The thing that has been bugging me is the “turtle/builder” strategy option for the game. I think I have plenty of mechanisms for brute force and deception but I’d like to offer some more options for the navel gazer who wants to have some fun doing things besides making war and stabbing people in the back. I’d like to even offer a path to victory but realistically it’s got to involve some porcupine war stance and some “I’m not a threat to winning” deception…. so a hybrid of brute force and deception with some building thrown in. But what to build? I have implemented public objectives and secret objectives to enable this. Many of the objectives are “accomplish this feat” in nature. They are objectives of action much like you would get in a game of Nexus Ops. But “building” something like a wonder equivalent is a possible objective.
So I’ve been thinking about this aspect of strategy games. Here are some design patterns for building that I have haphazardly (and incompletely) catalogued.
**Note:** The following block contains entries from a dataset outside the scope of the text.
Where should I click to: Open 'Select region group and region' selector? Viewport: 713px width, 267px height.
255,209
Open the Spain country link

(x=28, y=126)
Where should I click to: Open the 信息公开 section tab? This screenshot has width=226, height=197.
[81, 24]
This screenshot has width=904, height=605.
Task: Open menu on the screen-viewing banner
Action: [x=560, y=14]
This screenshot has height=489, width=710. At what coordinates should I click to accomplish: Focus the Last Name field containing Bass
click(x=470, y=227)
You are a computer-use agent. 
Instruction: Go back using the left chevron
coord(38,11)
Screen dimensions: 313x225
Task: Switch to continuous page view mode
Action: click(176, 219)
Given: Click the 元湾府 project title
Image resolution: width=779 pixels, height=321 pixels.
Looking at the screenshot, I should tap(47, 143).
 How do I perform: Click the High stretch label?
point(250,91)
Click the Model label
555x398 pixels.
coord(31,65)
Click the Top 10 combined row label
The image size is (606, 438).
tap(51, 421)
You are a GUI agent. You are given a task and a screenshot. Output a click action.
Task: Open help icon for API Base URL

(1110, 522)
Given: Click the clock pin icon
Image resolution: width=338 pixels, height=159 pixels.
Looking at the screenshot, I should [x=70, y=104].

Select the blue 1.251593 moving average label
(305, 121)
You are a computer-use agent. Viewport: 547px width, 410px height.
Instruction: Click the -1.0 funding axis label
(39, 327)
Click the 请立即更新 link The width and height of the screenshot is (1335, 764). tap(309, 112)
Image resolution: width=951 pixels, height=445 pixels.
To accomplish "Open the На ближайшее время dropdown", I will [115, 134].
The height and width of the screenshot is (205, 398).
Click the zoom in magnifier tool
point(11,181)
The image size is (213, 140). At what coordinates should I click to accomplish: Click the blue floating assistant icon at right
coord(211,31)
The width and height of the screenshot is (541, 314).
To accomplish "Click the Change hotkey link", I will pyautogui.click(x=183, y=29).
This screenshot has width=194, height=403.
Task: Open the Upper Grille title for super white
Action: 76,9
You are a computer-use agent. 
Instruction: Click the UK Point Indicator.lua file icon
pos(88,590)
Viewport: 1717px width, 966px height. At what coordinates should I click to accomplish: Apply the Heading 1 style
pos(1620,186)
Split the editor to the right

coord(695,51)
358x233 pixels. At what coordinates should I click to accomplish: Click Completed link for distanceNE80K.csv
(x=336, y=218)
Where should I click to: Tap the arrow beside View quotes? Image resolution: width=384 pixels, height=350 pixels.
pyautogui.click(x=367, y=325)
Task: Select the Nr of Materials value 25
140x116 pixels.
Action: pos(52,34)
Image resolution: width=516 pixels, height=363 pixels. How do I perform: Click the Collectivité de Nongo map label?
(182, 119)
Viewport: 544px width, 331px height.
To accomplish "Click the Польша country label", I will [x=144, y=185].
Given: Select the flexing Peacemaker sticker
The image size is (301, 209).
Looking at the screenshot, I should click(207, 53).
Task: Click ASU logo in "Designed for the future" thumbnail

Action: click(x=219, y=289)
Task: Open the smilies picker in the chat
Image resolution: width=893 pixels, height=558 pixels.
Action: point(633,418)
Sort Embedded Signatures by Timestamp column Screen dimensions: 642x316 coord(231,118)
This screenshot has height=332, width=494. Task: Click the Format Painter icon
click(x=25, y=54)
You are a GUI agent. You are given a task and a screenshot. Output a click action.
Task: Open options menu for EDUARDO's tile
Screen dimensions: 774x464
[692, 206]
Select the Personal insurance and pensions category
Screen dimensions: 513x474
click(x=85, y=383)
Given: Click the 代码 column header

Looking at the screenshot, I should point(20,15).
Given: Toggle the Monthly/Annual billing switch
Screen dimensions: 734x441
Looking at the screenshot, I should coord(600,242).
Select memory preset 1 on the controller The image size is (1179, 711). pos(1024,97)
1. The Wonder on the tech tree
The player advances up some type of tech tree unlocking structures/secret projects/accomplishments that usually become instantiated on the game board and provide some type of game play bonus. Picking which “wonders” to shoot for and connecting that to your overall strategy is part of the fun and intellectual challenge offered by the game. Of course, I can’t be alone in that notching these wonders can become compulsively addictive….. to the point of being a end of a means rather than a means to an end. Who among has has not reloaded when some AI built the Sistine Chapel a turn before you were scheduled to. I especially remember doing such things in Alpha Centauri where you had means to instantly convert resources into secret project progress. Letting Zakharov get that gem secret project just was not going to happen.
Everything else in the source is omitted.